### Document section:
>> Begin

Instead, someone fresh to Magicks, without being told to do so, must read the entirety of the book and then return, armed with greater understanding, to earlier portions of the text. I have done this, and perhaps my words here can better prepare new initiates to the experience.

Because, now that my criticism about Magicks’s delivery is aside, I must say that I love this book. Love this book. Each of the Magickal Vocations feels unique. As a result, the independent Magicks in which each practitioner specializes seems fresh. The C&S Magick system exhibits verisimilitude and suggests exciting possibilities for RM gamers.

To begin, let me remind the reader of the three Realms of RM Magic: Channeling, Essence and Mentalism. Channeling comes from the gods, Essence from the force, Mentalism from one’s own personality or being. It wasn’t until encountering C&S Magick that I realized just how limiting this structure is. Don’t get me wrong; it’s a great way of organizing sources of magic, but when the powers being tapped come to define the casters themselves, you end up with (despite RM’s menu of magical Professions) just three (four, if you count Hybrid casters as a separate category) kinds of magical practitioners.

To contrast this with C&S, I’m willing to claim that C&S presents fourteen distinct casters. Two qualities conspire to define the Magickal Vocation: the Vocation itself, with its preferences for certain Magick Skills; and its primary Skill, the one specific to the caster’s central art, which explains the practice in great detail and provides specifications and descriptions of the artist’s preferred Focus. There simply isn’t space to provide descriptions for each of the Magickal Vocations, nor to explain just why I believe they’re so individual. As a way to give you at least one example of why I’m so enthusiastic about them, however, here’s the relevant language concerning the first listed Magickal class, the Conjuror.

>> End

### Parts of the exercise:
(1) Name each Realm of RM Magic listed in the review above.
(2) According to the review above, how many distinct casters does C&S present?

### Supplied material:

>> Begin

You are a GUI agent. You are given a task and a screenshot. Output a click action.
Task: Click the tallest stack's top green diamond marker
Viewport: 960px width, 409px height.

>> End

### Replies:
(1) Channeling, Essence, Mentalism

(2) Fourteen.